Sarkozy, de l’« intrusion » à la chute…
“When I was King, and Mason - in the open noon of my pride,
They sent me a word from the darkness.
They whispered and called me aside.
They said : " The end is forbidden " ;
They said : " The use is fulfilled. This Palace shall stand as that other’s,
The spoil of a King who shall build.” Rudyard Kipling
Comme tout palais, le palais éphémère de M. Nicolas Sarkozy s’est écroulé ce soir du 6 mai 2012. Une leçon d’histoire avant tout. Une leçon de démocratie surtout.
I- L’erreur fatale de Sarkozy
« Quand le peuple vote mal, il faut dissoudre le peuple » disait Brecht. Le peuple français n’a pas voté mal. Il a décidé de sanctionner un Sarkozy qui n’a jamais été fait pour cette fonction sérieuse et prestigieuse pour un pays qui vacille, qui n’a plus droit à l’erreur et qui est menacé par la gangrène de l’extrême droite, antithèse de la démocratie et donc de la civilisation.
Sarkozy n’était qu’une fâcheuse « intrusion » dans la démocratie, la démocratie française. Il aurait pu être tout sauf Président de la République, mais les Français ont commis une erreur en 2007. Ils ont appris une leçon et ils ont réagi ce 6 mai historique. Le mécanisme d’un corps qui réagit car il est encore en vie.

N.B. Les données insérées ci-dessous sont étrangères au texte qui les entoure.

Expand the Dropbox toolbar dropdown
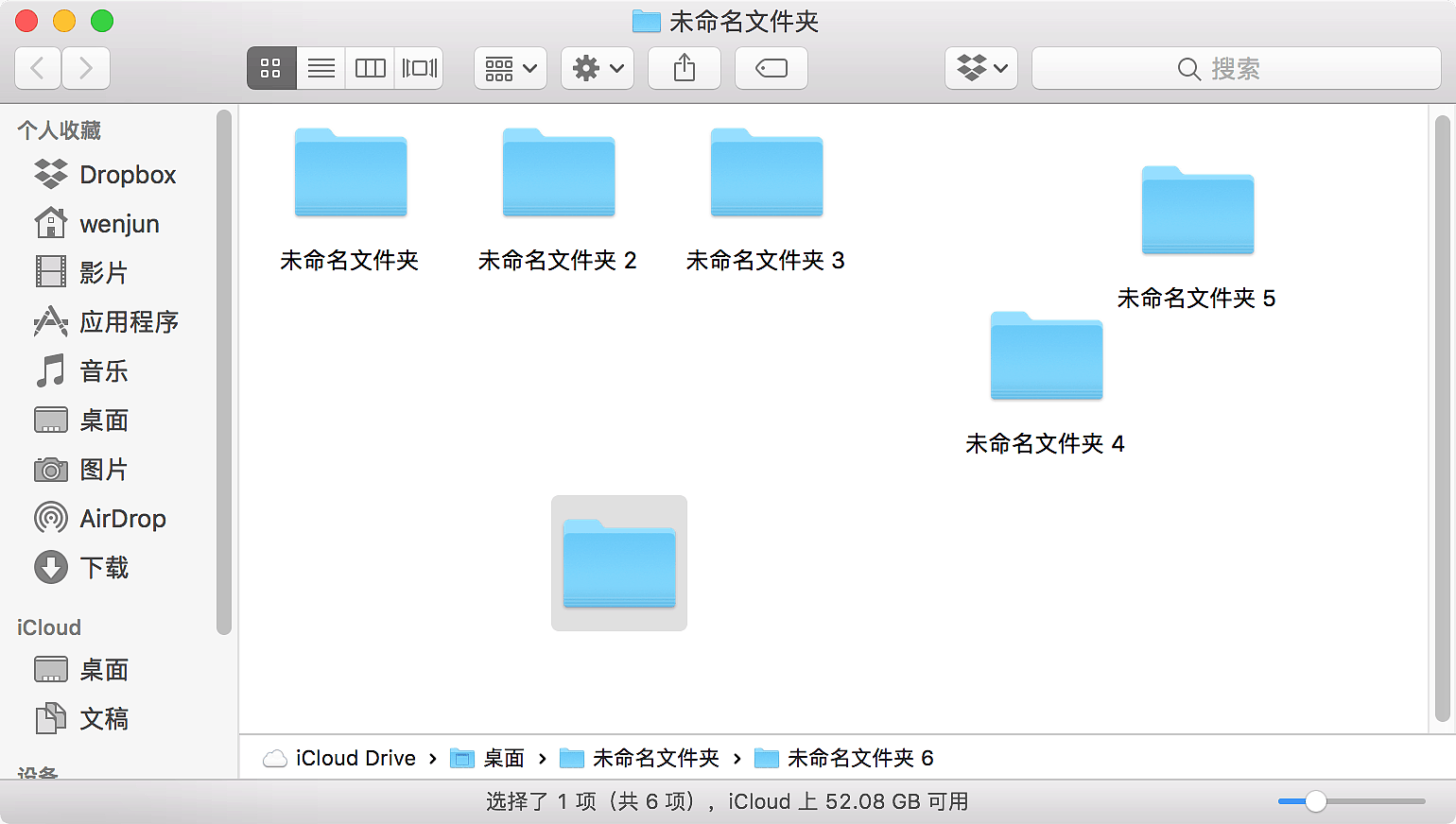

La sombre France , cette France « des vieux pépés » qui a voté la droite et l’extrême droite et qui menace de récidiver lors des législatives, est un corps qui ne réagit pas mais qui pue la mort.
L’erreur majeure et fatale de Sarkozy est d’avoir gouverné en Sarkozy, en « star de cinéma qui met en scène son ego » . Oubliant la France, outrageant la France, brisant la France et martyrisant la France.